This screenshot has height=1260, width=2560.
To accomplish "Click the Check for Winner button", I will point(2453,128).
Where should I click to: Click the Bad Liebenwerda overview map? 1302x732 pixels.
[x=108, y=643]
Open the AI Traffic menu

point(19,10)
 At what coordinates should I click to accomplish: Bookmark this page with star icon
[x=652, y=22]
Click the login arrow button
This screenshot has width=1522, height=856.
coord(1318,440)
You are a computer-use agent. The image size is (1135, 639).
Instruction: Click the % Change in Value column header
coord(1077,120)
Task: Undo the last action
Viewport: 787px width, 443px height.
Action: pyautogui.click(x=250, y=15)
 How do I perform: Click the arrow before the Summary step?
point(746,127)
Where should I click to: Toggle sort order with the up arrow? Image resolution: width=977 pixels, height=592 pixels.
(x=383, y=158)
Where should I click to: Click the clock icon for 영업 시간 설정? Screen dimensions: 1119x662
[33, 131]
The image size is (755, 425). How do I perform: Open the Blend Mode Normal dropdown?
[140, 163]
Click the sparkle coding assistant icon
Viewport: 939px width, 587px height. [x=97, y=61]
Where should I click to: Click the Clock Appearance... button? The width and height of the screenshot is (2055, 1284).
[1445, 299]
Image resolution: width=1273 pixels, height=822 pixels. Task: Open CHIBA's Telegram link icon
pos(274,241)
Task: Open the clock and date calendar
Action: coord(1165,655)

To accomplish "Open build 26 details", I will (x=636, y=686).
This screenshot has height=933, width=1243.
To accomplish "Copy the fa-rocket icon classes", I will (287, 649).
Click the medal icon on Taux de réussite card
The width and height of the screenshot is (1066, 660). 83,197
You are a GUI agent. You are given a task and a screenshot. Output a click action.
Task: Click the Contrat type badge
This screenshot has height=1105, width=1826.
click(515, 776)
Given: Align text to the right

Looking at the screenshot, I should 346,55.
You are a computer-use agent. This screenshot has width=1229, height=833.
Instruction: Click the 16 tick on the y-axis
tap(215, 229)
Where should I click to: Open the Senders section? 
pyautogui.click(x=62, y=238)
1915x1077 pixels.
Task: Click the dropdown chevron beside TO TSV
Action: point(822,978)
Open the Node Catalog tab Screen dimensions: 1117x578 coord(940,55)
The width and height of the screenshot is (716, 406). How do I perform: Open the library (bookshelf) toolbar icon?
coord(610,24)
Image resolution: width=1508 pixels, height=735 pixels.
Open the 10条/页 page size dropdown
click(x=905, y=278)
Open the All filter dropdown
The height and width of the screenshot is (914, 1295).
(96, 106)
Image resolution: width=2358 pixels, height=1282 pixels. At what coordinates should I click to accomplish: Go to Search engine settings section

---

**Task directions**
Reproduce each line of the records in which the word "computer" appears.

**Result**
You are a computer-use agent. The image size is (1135, 639).
You are a computer-use agent. This screenshot has width=1229, height=833.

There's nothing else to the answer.